Finch takes Violet to Blue Hole, which is a three-acre lake, on the first day of warm weather. Violet is frightened by Finch’s preoccupation with water and dives under. He then holds his breath for long periods.

Finch encourages her to speak up and she confides in Finch about the anger inside her. He shares with her the scar on his stomach and his dark moods with his father.

After their swim, Finch and Violet are back at Finch’s house and make love. Finch and Violet make a detour to Purina Tower to climb up to the top of the tower, where they wrap themselves in blankets.

Both of them fall asleep and wake up the next day realizing that Violet’s parents don’t know where she is. Finch attempts to calm things down, but Violet’s parents panic and tell Finch to get away.

Finch slips further into his sleep-deprived, depressive state after he is “denied access to Violet”, who has become his reason for Staying Awake. He takes too many sleeping pills one night and then, having second thoughts, decides to throw them up. He manages to get himself to the hospital where they pump his stomach.

He attends a “Life Is Life” meeting, where he meets Amanda Monk, a fellow student, and girlfriend of Roamer. She is Finch’s archnemesis. He discovers that Amanda is bipolar and has tried suicide twice.

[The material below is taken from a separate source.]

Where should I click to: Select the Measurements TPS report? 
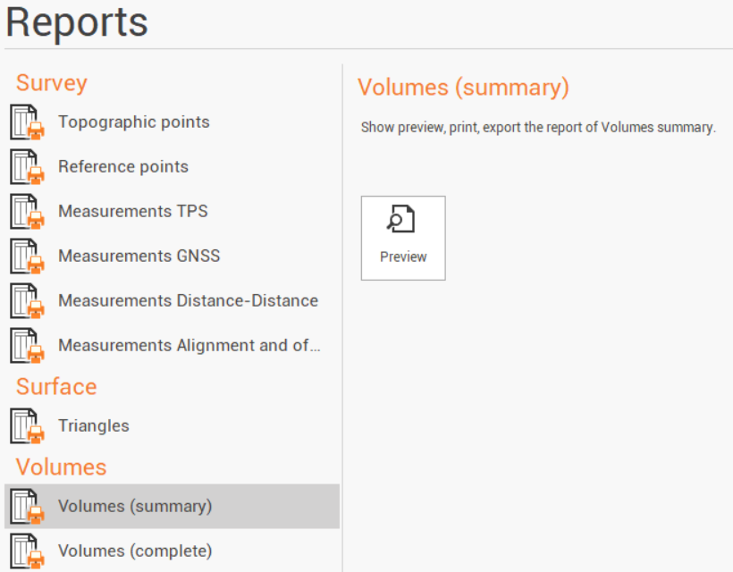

Violet is concerned about Finch, whom she hasn’t heard from for several days. She drives to his home. Violet asks him to tell Violet that he occasionally has dark moods that he cannot shake and he confesses to having them.

Violet learns from Amanda that Finch attempted suicide. Violet confronts Finch about the suicide attempt. Finch becomes gloomy and tells Violet that Eleanor couldn’t be saved and that she can’t save her. Violet flees in anger.

She tells her parents all when she returns home. Finch saved her from the edge and he needs their help. They tried to reach Finch’s parents. Finch’s mom says that Finch does this sometimes because it’s what he does.

Finch disappears. Finch has been absent for several weeks. Violet gets a series text messages from him. Then silence. She attempts to move on and creates Germ, her online magazine. Germ also expands her school circle.

Kate, Finch’s older sister, arrives at Violet’s front door on Sunday morning to see if Violet has heard anything. As he does every Saturday, he hasn’t checked in this week. Violet receives a strange email from Finch that Kate shows to him. Violet is shocked that they are no longer in touch.